*EXERCISE*:
Each line in the entries below that holds the string "text" must be copied.

═════ EXERCISE INPUT

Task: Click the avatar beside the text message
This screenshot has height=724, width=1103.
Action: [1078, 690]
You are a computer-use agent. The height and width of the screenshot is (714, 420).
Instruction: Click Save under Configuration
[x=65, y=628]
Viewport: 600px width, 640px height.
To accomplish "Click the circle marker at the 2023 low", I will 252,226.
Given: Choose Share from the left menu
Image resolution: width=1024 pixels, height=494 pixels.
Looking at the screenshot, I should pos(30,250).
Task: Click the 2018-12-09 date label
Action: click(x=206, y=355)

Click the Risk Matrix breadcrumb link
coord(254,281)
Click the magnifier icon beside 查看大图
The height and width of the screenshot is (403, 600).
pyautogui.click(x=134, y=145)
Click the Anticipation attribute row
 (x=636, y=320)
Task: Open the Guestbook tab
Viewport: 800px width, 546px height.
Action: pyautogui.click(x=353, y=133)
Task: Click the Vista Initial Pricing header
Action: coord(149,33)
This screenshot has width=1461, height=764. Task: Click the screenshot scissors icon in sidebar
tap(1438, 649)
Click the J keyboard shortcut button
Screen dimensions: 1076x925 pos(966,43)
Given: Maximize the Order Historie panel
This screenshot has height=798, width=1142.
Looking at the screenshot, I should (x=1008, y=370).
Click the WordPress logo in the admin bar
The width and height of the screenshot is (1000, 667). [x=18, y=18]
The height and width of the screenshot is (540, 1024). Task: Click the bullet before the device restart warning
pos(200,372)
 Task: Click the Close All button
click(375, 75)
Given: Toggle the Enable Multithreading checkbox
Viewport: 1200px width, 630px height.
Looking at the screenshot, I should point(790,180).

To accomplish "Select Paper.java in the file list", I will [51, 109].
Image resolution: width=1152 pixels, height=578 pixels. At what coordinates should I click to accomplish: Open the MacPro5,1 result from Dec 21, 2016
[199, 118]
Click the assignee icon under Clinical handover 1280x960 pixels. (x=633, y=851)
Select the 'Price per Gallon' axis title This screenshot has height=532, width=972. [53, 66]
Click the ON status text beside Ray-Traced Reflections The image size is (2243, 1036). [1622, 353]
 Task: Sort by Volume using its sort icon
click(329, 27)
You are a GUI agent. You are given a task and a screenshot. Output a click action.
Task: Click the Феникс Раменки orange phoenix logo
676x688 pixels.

══════════

*ANSWER TO THIS TASK*:
Task: Click the avatar beside the text message
Click the ON status text beside Ray-Traced Reflections The image size is (2243, 1036). [1622, 353]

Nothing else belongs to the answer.